**WHAT YOU NEED TO DO:** Reproduce exactly the line containing "Image resolution: width=1086" and each line after it until the listing ends, leaving pictures out.

**SOURCE INFORMATION:**
********
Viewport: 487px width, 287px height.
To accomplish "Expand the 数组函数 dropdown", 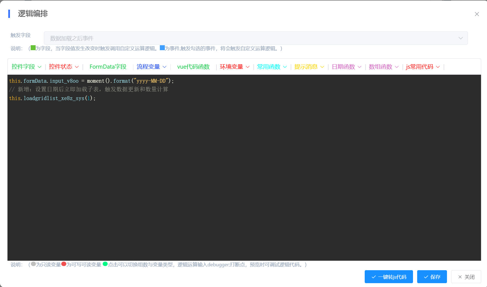I will pos(383,67).
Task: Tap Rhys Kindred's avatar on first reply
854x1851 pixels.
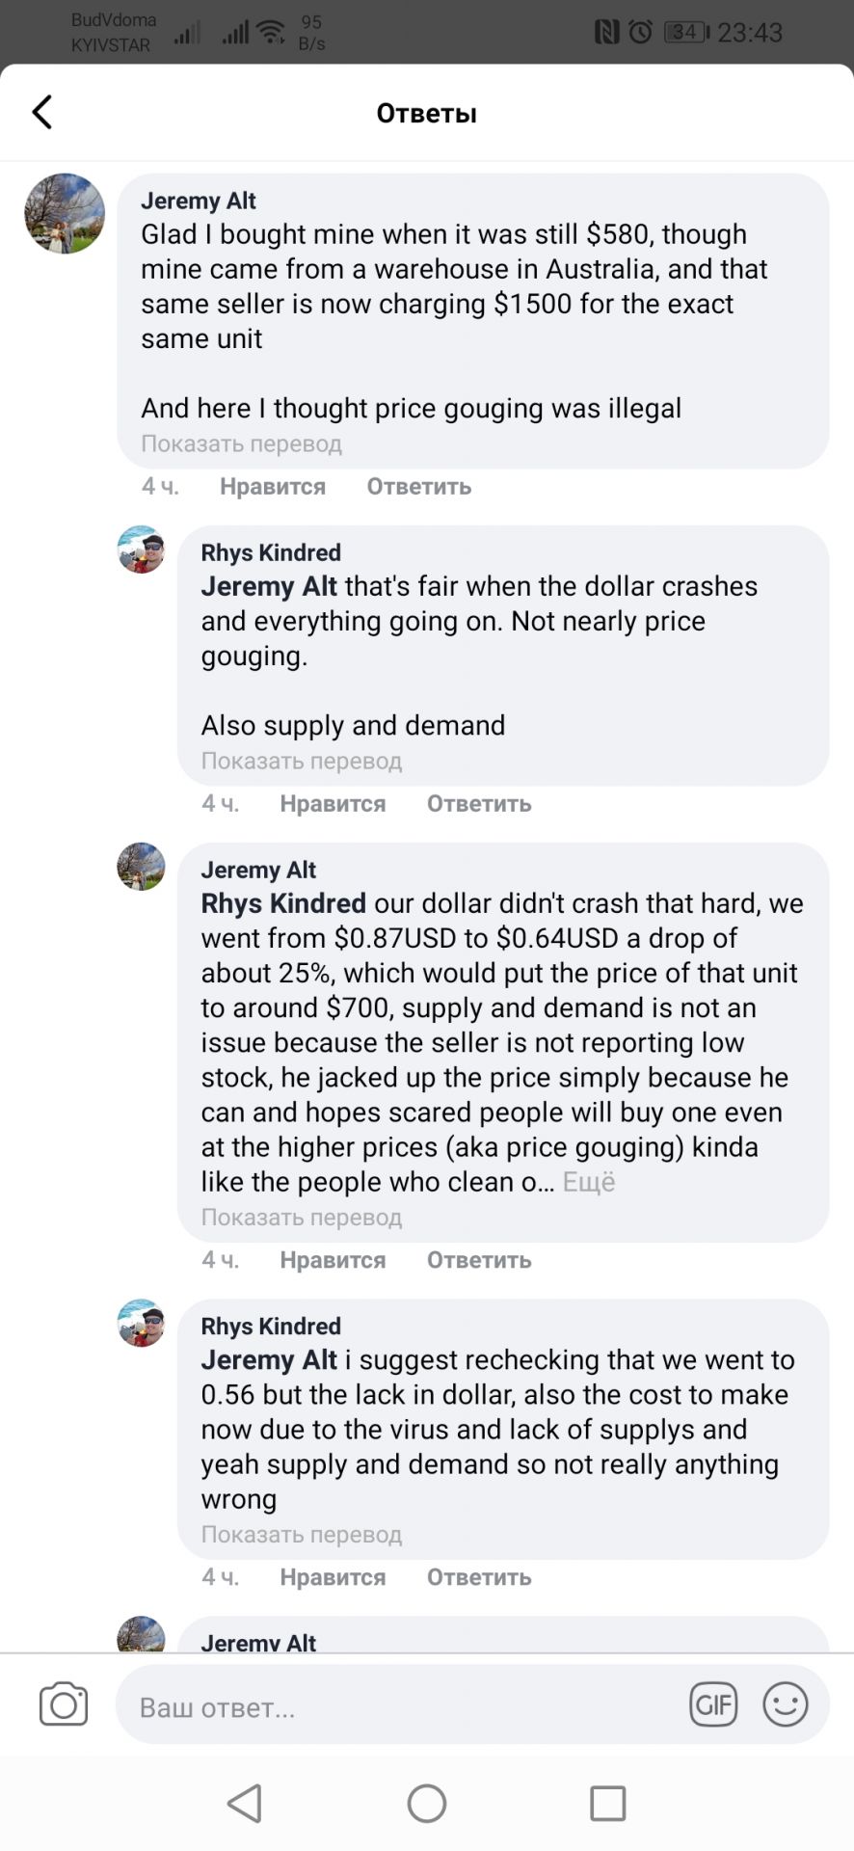Action: pos(141,550)
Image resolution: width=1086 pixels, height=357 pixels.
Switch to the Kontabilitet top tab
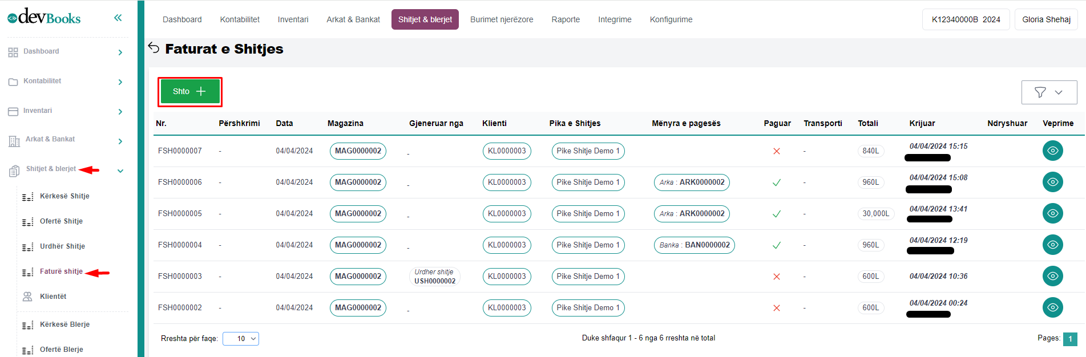[240, 19]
********
**EXERCISE ANSWER:**
Image resolution: width=1086 pixels, height=357 pixels.
Switch to the Kontabilitet top tab
[240, 19]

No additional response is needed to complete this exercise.